The decision to lower the subscription cost in Sub-Saharan Africa may not be unconnected with that same desire to increase the platform subscribers while also achieving the aim of giving more value to its customers.

The new prices show that Sub-Saharan African subscribers who are subscribed to its mobile plan would be paying $1 less than what they used to, while subscribers to its basic plan would be paying $4 less. Its standard and premium subscribers would be paying $2 less, respectively.

New paid verification feature for Instagram and Facebook

Elon Musk’s profit-making strategy is gradually spreading to other companies in the social media space. Meta has announced plans for a new paid verification feature for Instagram and Facebook.

BREAKING Mark Zuckerberg to layoff of 13% (more than 11,000) of Meta workforce
Meta launches new paid verification feature for Instagram and Facebook

The new Verified subscription service could land nearly 12 million subscribers by 2024, according to a Bank of America (BoFA) research note published Tuesday.

In an Instagram post, Meta CEO Mark Zuckerberg announced the subscription service over the weekend, pitching it as a way to increase “authenticity and security across our services.

The service provides an identity monitoring capability and related tools, starting at $11.99 per month. In Australia and New Zealand, it is currently undergoing testing.

In addition to pointing out that businesses would soon be able to subscribe, the BoFA analysts defined Meta’s membership service as targeted to influencers and producers rather than consumers. Influencers may find the subscription service appealing since it might “help them boost visibility and reach with a badge and potentially greater positioning in search and content results,” the analysts stated.

Whatsapp is testing a newsletter feature for users

WhatsApp is working on a private newsletter feature for a future app update. The messaging platform announced the rollout of the new update through the Google Play Beta Program, bringing the version up to 2.23.5.3.

What would a WhatsApp newsletter feature mean for users and competitors?
What would a WhatsApp newsletter feature mean for users and competitors?

According to WaBetaInfo, which discovered the hints by searching through the code, the tool is now under development and could be launched in a future program update. Although the Meta-owned platform has not released any official statement yet, WeBetaInfo stated that “we cannot say for sure that it is really called “Newsletter” as it seems a codename at the moment, but we can temporarily call it that way.”

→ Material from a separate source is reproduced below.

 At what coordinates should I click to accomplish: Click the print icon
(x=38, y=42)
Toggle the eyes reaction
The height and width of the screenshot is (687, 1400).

The feature will be a one-to-many tool for broadcasting information. It looks like a new way to quickly receive valuable updates from people and groups like local officials, sports teams, or other organizations.

With the newsletter feature, users will finally be able to choose who they want to hear from and follow broadcasters of their choice right within WhatsApp.

Although it is still unsure if the new feature is merely one of these functionality tests that will ultimately become a reality. Still, we know it would help streamline the information that users receive on the platform. To improve the platform’s use for all users, Whatsapp has continued to develop over time and has added new features.

EU bans its employees from using TikTok

According to CNBC reports, the European Commission, the executive arm of the EU, banned its employees from using TikTok on their smartphones amid concerns from Western governments about the risks the platform may pose to national security.

The commission said staff would no longer be able to install the Chinese-owned app on corporate and personal devices, citing concerns over how it handles user data.

“This measure aims to protect the Commission against cybersecurity threats and actions which may be exploited for cyber-attacks against the corporate environment of the Commission,”

the Commission said in a statement published Thursday.

“The security developments of other social media platforms will also be kept under constant review,” it added.

The action demonstrates the increasingly combative stance that Europe has recently adopted toward TikTok, which has long eluded regulatory oversight in the Union. In December, American lawmakers decided to ban the app, and others are now calling for a statewide ban on the service.